GEGEVEN TEKST
Op grond van haar onderzoek overweegt en beslist de beroepscommissie als volgt.
1. De inhoud van de bestreden beslissing
De selectiefunctionaris heeft klagers verzoek tot overplaatsing naar een zeer beperkt beveiligde inrichting (z.b.b.i.) met aansluitend deelname aan een penitentiair programma (p.p.) (een zogenaamd gestapeld traject) afgewezen.
2. De feiten
Klager is sedert 25 mei 2009 gedetineerd. Hij verblijft in de gevangenis van de penitentiaire inrichting (p.i.) Leeuwarden.
3. De standpunten
3.1. Klager heeft het beroep als volgt toegelicht. Klager wordt verdacht van betrokkenheid bij een vechtpartij met een medegedetineerde. Klager ontkent betrokken te zijn geweest bij een vechtpartij. Het zijn slechts beschuldigingen, er is geen
bewijs. Uit het onderzoek in de p.i. Almere is niet gebleken dat klager betrokken was bij de vechtpartij. Klager is een modelgedetineerde. Het is disproportioneel om op grond van enkele beschuldigingen klager af te wijzen voor deelname aan een
gestapeld
traject.
3.2. De selectiefunctionaris heeft de afwijzing van genoemd verzoek als volgt toegelicht. Klager is betrokken geweest bij een vechtpartij waarbij een medegedetineerde ernstig letsel heeft opgelopen. Het slachtoffer heeft aangifte gedaan bij de
politie. Het onderzoek loopt nog. Medegedetineerden hebben anoniem verklaringen afgelegd tegen klager. Gelet op het vorenstaande was er voldoende aanleiding om het gestapelde traject af te wijzen.

TE DOEN
1. Schrijf alsjeblieft het stuk uit de gegeven tekst van "Op grond van haar" tot en met "gestapeld traject) afgewezen." woord voor woord over.
2. Vertaal deze zin uit de gegeven tekst in het Engels: "Klager is sedert 25 mei 2009 gedetineerd."
3. In welke gevangenis verblijft klager volgens de gegeven tekst?
De onderstaande gegevens heb je niet nodig.

AANGELEVERDE GEGEVENS
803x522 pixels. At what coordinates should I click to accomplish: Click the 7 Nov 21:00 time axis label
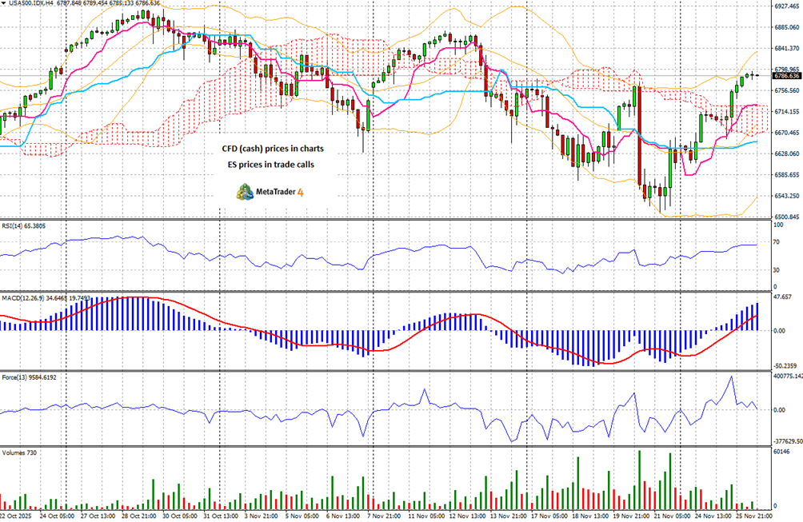[384, 516]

SCHRIFTELIJKE ANTWOORDEN
1.
Op grond van haar onderzoek overweegt en beslist de beroepscommissie als volgt.
1. De inhoud van de bestreden beslissing
De selectiefunctionaris heeft klagers verzoek tot overplaatsing naar een zeer beperkt beveiligde inrichting (z.b.b.i.) met aansluitend deelname aan een penitentiair programma (p.p.) (een zogenaamd gestapeld traject) afgewezen.

2. The complainant has been detained since May 25, 2009.

3. In de gevangenis van de penitentiaire inrichting (p.i.) Leeuwarden.